* Data under study:
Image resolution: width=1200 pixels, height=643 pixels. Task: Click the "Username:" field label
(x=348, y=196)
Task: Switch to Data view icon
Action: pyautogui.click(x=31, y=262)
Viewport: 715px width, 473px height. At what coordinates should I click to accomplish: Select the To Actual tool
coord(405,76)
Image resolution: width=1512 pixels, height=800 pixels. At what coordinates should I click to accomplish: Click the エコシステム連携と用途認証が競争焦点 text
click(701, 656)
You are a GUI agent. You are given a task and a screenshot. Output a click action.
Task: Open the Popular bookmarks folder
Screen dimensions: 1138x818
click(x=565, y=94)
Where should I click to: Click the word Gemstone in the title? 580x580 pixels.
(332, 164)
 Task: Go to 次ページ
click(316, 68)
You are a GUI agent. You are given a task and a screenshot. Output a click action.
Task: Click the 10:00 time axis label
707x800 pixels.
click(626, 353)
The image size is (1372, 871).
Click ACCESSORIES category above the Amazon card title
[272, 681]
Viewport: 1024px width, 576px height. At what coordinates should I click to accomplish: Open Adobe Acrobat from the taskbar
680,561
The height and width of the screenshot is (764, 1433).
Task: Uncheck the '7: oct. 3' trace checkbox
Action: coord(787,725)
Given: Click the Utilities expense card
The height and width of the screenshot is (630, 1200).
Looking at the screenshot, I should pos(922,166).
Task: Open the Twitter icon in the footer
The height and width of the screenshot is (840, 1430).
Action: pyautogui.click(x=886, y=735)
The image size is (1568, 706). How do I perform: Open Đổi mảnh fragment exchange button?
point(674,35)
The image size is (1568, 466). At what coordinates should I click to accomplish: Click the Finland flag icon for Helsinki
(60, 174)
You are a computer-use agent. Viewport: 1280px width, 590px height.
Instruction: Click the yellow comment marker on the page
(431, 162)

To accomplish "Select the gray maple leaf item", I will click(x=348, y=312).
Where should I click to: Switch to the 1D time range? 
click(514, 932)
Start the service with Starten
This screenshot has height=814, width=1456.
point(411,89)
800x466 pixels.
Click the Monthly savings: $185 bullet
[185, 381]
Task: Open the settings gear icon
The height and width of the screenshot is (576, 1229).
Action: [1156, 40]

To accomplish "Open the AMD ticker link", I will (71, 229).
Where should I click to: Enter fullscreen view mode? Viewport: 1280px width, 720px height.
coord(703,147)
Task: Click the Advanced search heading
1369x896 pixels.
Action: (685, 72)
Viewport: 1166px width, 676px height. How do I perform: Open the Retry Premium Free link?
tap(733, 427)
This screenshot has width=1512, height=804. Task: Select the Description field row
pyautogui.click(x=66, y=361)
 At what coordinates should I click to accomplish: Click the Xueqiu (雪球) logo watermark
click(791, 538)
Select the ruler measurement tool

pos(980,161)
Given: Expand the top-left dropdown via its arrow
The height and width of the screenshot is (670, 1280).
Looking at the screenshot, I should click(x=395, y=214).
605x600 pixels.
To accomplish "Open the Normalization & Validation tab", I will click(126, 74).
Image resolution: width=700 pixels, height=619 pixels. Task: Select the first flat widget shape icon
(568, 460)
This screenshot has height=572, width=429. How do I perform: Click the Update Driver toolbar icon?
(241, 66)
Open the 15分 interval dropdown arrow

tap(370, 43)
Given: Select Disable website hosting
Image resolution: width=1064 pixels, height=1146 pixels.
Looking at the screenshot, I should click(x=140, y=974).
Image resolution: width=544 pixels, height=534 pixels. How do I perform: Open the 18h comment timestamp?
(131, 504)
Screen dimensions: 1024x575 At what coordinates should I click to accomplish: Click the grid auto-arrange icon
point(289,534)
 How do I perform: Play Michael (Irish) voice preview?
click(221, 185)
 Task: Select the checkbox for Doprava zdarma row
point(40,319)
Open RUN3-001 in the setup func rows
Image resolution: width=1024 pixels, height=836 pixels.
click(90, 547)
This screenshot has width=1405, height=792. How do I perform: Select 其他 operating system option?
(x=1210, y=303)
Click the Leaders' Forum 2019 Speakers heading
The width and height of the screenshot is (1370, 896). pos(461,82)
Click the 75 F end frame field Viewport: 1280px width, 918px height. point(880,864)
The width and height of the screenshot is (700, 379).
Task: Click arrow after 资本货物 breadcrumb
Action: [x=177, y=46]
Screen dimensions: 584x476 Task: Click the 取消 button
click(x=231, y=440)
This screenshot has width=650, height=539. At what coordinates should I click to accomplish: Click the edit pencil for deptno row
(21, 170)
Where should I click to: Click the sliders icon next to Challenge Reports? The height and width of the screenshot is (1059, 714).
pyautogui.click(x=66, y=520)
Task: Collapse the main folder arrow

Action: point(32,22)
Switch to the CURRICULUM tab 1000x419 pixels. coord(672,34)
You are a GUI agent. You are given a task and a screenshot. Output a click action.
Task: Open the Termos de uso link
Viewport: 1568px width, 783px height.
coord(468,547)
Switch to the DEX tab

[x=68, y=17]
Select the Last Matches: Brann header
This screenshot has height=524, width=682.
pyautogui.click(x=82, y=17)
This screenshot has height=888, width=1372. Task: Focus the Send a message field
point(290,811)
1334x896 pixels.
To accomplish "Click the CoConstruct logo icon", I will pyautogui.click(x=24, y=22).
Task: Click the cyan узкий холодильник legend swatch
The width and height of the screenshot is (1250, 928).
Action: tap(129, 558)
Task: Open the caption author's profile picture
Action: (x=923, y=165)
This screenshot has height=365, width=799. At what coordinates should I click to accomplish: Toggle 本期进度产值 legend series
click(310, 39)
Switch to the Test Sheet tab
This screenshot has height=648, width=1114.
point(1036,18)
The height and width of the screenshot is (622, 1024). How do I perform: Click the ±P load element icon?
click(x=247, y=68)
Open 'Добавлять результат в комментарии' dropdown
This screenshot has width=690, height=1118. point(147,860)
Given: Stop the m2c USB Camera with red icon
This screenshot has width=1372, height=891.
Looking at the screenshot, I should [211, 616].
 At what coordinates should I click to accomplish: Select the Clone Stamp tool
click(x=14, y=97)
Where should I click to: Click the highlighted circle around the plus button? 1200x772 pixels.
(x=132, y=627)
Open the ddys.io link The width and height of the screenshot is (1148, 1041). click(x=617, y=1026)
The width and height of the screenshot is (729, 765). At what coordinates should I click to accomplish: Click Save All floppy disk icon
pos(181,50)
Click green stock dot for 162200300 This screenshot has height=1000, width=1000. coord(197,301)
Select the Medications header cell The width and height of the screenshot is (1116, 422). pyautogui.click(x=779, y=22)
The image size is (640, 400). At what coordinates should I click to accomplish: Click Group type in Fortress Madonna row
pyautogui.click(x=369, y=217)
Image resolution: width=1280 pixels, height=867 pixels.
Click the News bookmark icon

* Work instructions:
Look above for the line containing "The image size is (1372, 871).". Output from there through the line containing "Given: Click the Utilities expense card", exactly and inclusively.

* Answer to this exercise:
The image size is (1372, 871).
Click ACCESSORIES category above the Amazon card title
[272, 681]
Viewport: 1024px width, 576px height. At what coordinates should I click to accomplish: Open Adobe Acrobat from the taskbar
680,561
The height and width of the screenshot is (764, 1433).
Task: Uncheck the '7: oct. 3' trace checkbox
Action: coord(787,725)
Given: Click the Utilities expense card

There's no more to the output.